■ **Your goal**
Count the lines in the listing below that contain the word "white". Give only the number.

## start Extracted material

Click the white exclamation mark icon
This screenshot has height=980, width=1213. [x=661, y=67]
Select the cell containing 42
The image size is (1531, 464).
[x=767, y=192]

## end Extracted material

■ **The solution**
1